__DATA IN THIS EXERCISE__:

★ ★ ★ ★ ★

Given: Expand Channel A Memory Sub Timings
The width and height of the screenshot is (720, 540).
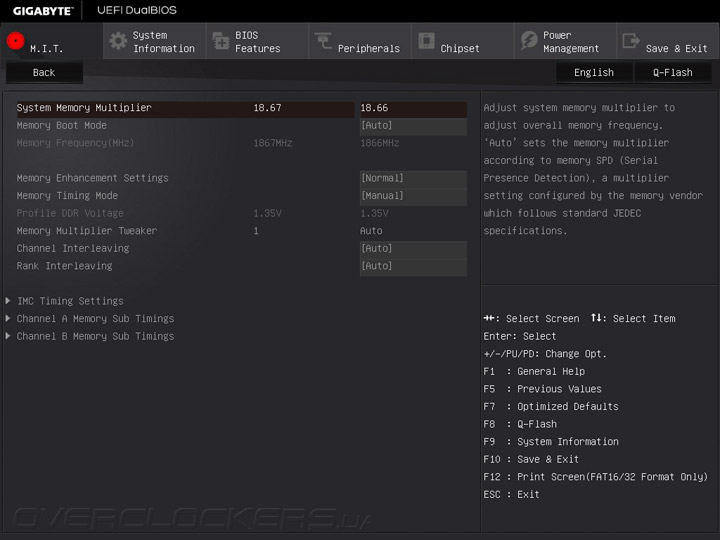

★ ★ ★ ★ ★

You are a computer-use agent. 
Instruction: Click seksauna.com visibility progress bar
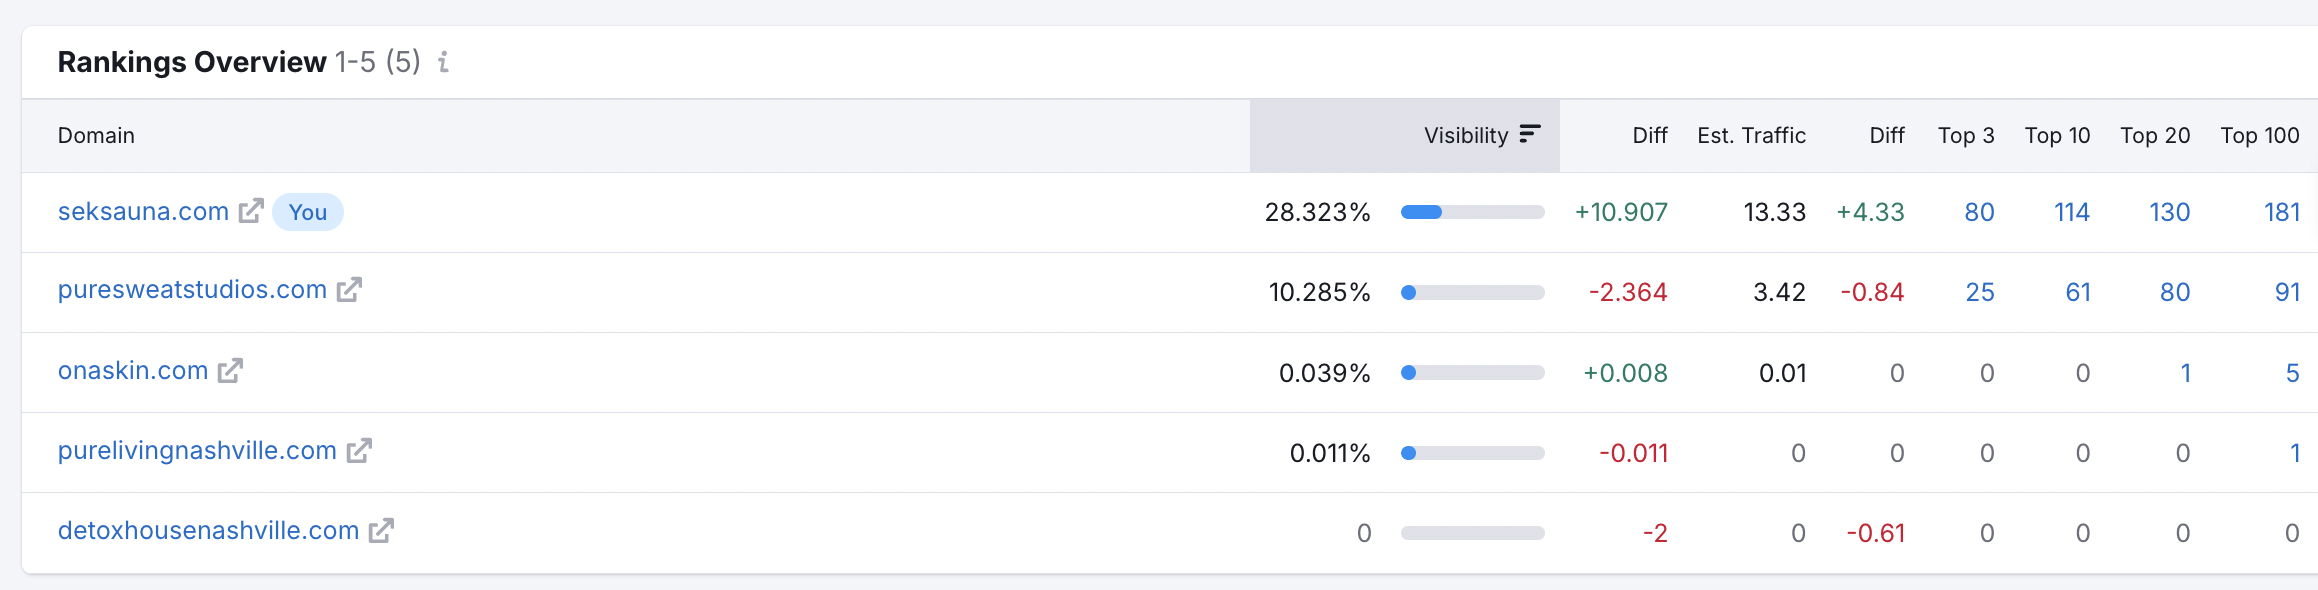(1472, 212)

★ ★ ★ ★ ★

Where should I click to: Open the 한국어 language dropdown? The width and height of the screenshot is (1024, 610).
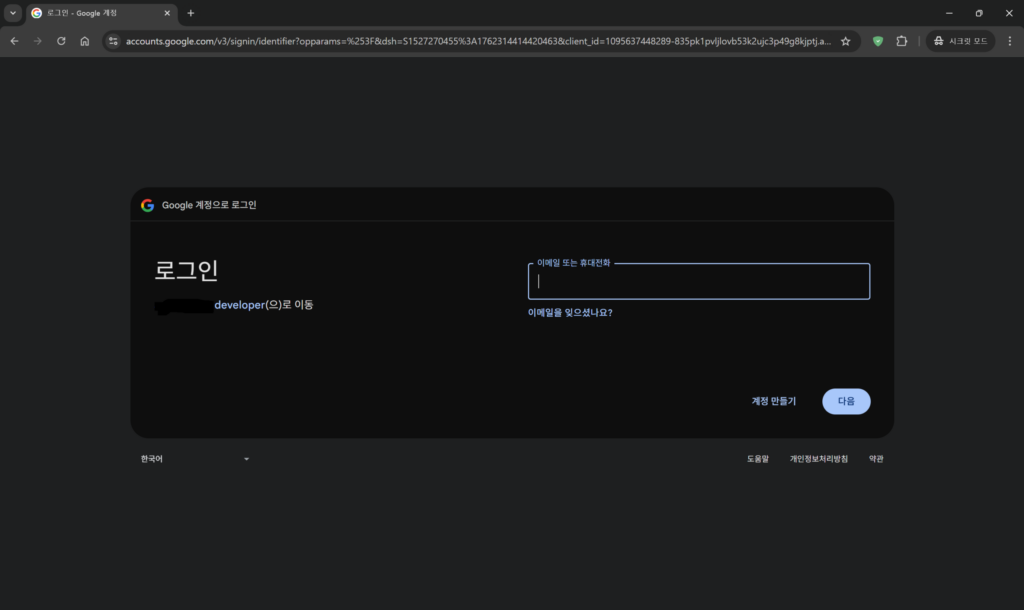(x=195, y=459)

★ ★ ★ ★ ★

__EXERCISE AIM__:
Retype the entries above exactly, but only from the line containing "Given: Expand Channel A Memory Sub Timings" through the line containing "The width and height of the screenshot is (720, 540).", both included.

__TASK OUTPUT__:
Given: Expand Channel A Memory Sub Timings
The width and height of the screenshot is (720, 540).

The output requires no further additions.